Foi o que aconteceu mais uma vez.

O astrónomo Tod Lauer, do Observatório Nacional Ótico, no Arizona, faz parte de uma equipa que contribuiu agora para a resposta, que há décadas que ele e seus colegas procuravam: qual a luminosidade do espaço, se lhe retirarmos todas as fontes de luz conhecidas?

Para o fazer, socorreu-se de uma das máquinas mais longínquas que a humanidade atualmente possui, a sonda da NASA New Horizons.

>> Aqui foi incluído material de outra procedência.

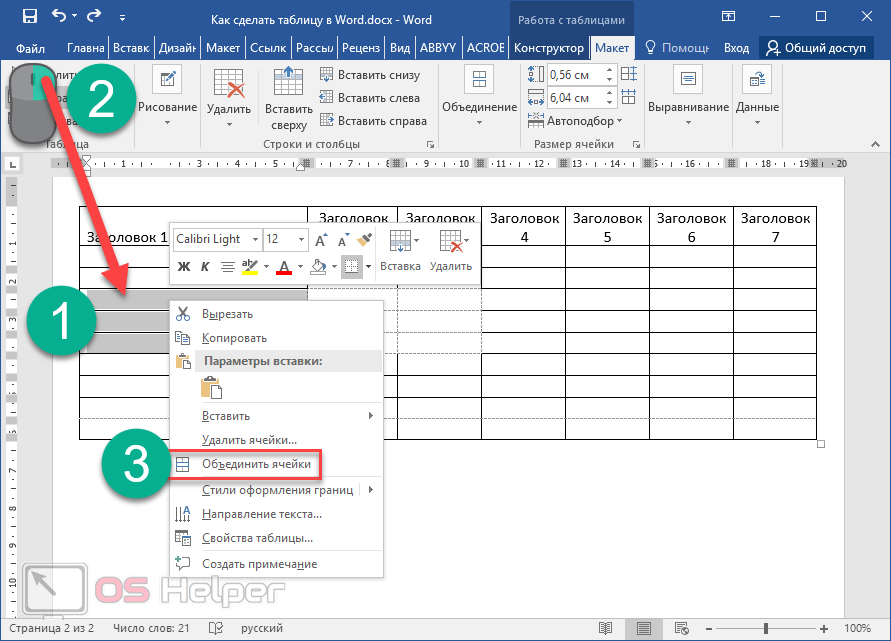Click Свойства таблицы in the context menu
Screen dimensions: 891x641
click(257, 538)
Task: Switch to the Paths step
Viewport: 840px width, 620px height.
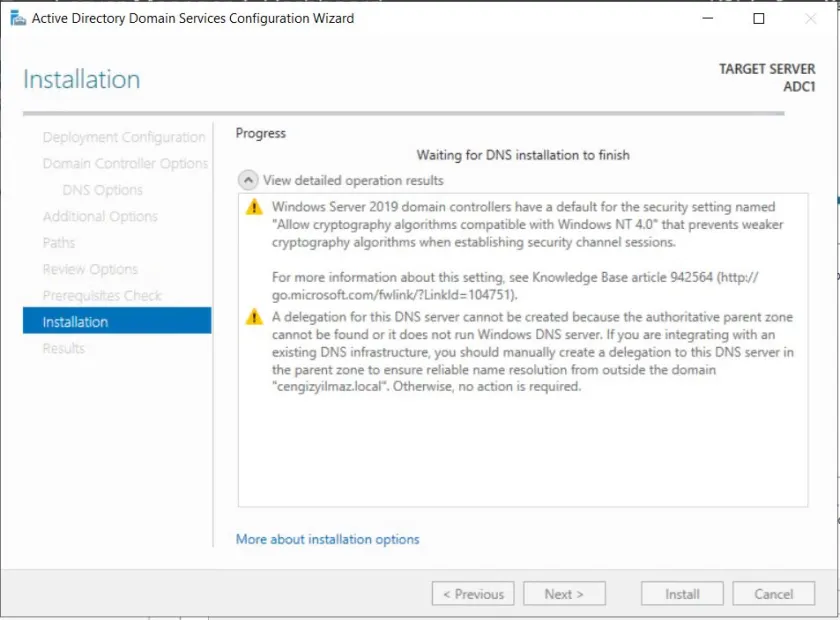Action: pyautogui.click(x=59, y=243)
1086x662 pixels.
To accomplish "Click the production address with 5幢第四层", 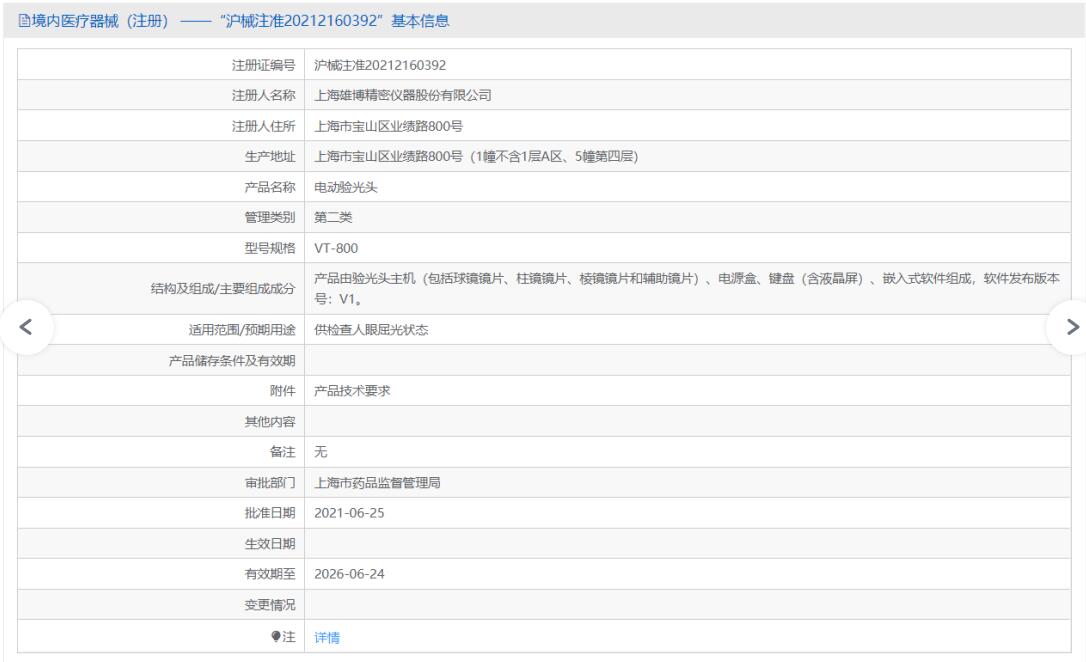I will click(476, 156).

A nave que foi projetada para visitar Plutão -- e enviou em 2015 as primeiras fotos a cores do planeta anão -- seguiu para a cintura de Kuiper e logo no início de 2019 "visitou" o asteroide Ultima Thule, o objeto rochoso conhecido mais distante do Sistema Solar. Depois seguiu, rumo ao espaço profundo.

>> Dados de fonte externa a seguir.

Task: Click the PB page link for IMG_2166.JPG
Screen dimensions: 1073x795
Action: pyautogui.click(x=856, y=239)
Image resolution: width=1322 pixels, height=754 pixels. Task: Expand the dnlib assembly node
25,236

Atualmente, encontra-se quase 50 vezes mais distante do Sol do que a Terra. Suficientemente longe para que o espaço que "vê" à sua volta seja pouco afetado pela luminosidade da nossa estrela -- condições propícias para as medições de Tod Lauer.

As imagens captadas pelas câmaras da New Horizons "eram aquilo que nós chamamos céu vazio", descreve Lauer aos media internacionais. "Há a luminosidade das estrelas distantes, das galáxias longínquas, mas parecem fenómenos aleatórios. O que procuramos é um local que não tenha demasiadas estrelas brilhantes nem luz destas mesmo fora do plano que possa ser refletido para o enquadramento"

As fotos foram depois processadas digitalmente de forma a retirarem-lhes todas as fontes de luz conhecidas: estrelas, galáxias, poeiras refletindo a luz destas, etc.

De seguida, ainda subtraíram o valor estimado da luminosidade de todas as galáxias que chega ao nosso sistema solar.

No fim disto tudo, se o espaço fosse de facto negro, obteriam um valor próximo de zero. E no entanto...

Concluíram que o espaço sideral brilha.

Um brilho equivalente ao da luz que chega até nós das galáxias distantes. E cuja origem é, atualmente, desconhecida.

"Eles estão a dizer que há tanta luz fora das galáxias como no interior das mesmas, o que é francamente um osso duro de roer", comenta ao site especializado NPR o astrofísico Michael Zemcov, que não participou no estudo. Mas apesar de cético, concorda que o trabalho realizado "é sólido".

São assim precisas mais observações -- utilizando outras fontes -- para tentar perceber o mistério. Já se avançam algumas teorias, como a possibilidade de existirem afinal ainda mais galáxias no universo do que aquelas que se pensam (como galáxias anãs). Ou então que esta luminosidade esteja ligada a outro tipo de fenómeno, como a "matéria escura", que as medições indicam ter de existir na composição do cosmos mas na realidade ninguém sabe o que é.

Só o tempo, e mais ciência, o poderá dizer.